Marcia and I took advantage of not being connected to the outer world via computers to clean our offices and get a start on this year’s income tax. And I discovered the domain name of my web site Under the Table Books was about to expire. So I called the domain site people and spent a pleasant ten minutes talking to a nice young man who convinced me to re-up for another three years. He was pleased to find my piano tunes available for listening on YouTube and my novels downloadable to his Kindle.
Yes, our phones worked throughout the storm, though we had no electricity. We do not have smart phones or cell phones, and even if we did, there is no service for such here in the redwoods, but we do have good old land lines that for some reason almost never go down in these storms that routinely take out our electricity.
Hearing from friends about the latest sculpting of Big River Beach by high tides and a fantastic outflow of rainwater in the river, we trekked down to Big River to walk along the banks of the huge muddy torrent. Several dogs and their owners were out on the pristine sands, enjoying the sun and all that room to run. The formerly No Dogs Off Leash beach is now a prime destination for dog owners wishing to let their dogs off leash.
Fortunately, the dogs we encountered were all friendly or disinterested in humans, and one dog in particular, a magnificent roseate Malamute, ignited my dog-owning fantasies.
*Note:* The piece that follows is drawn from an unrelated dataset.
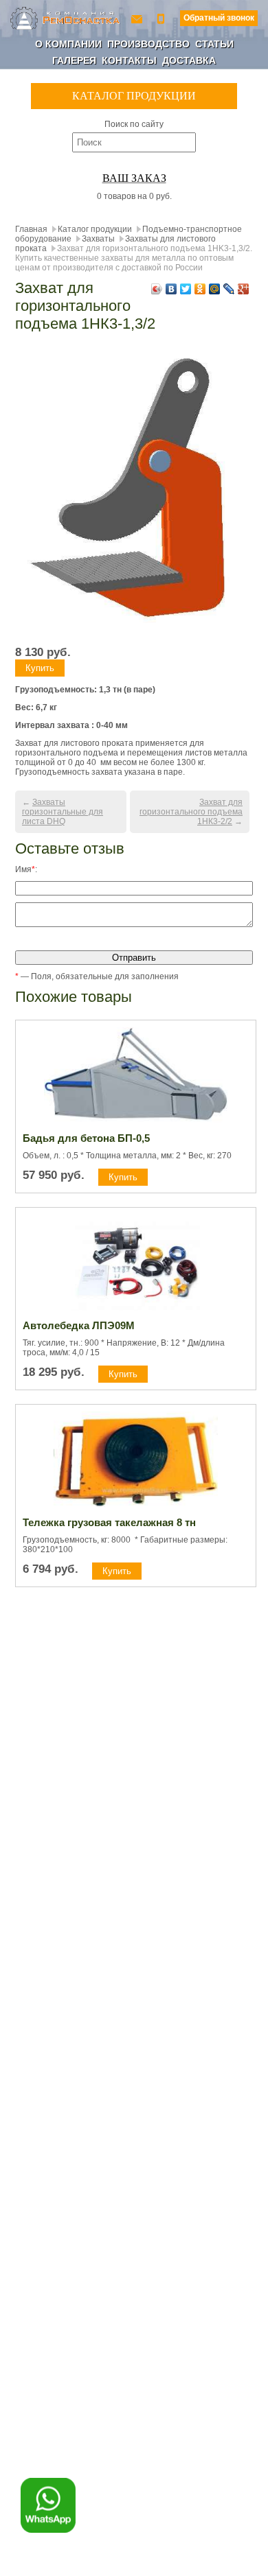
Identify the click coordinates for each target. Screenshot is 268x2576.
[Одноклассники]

But then I recalled the enormous dog I used to take care of in Berkeley when his owners were out of town, and how that delightful mutt ate more in a day than I did in a week, so I let my doggy fantasies go.
Home again, I got the fire going and found myself thinking about life in the context of everyone being dead within ten years—virtually all living things on earth extinguished by super heat and lack of oxygen; and I became immobile with grief.
When I was in my twenties and thirties and forties, I persistently lobbied my friends and politicians and the Sierra Club and local, state, and national government to take action to address the problems of overpopulation and our earth-destroying dependency on cars and gasoline. My proposals were received by nearly everyone in those days as the ravings of a nutcase, and I eventually stopped trying to convince anyone of anything. I came to realize that people, for the most part, believe what they want to believe, despite evidence to the contrary.
Now that my ravings, which were based on the work of many farseeing scientists, are shared by millions of people, and there is still little being done to address the processes that have brought us to this frightening phase of human and planetary life, I realize that whether Guy MacPherson is correct or not in saying we will all be dead in ten years, what is true is that Nature, not humans, will take the lead in saving the biosphere.
Perhaps some humans will survive the coming environmental crises, perhaps not. In the meantime, the sun is shining, the first plum blossoms have appeared in Mendocino, the ebullient teenagers swarm down from the high school to buy lunch at Harvest Market where gigantic pickup trucks crowd the parking lot and a hardworking fellow assiduously cleans the market windows.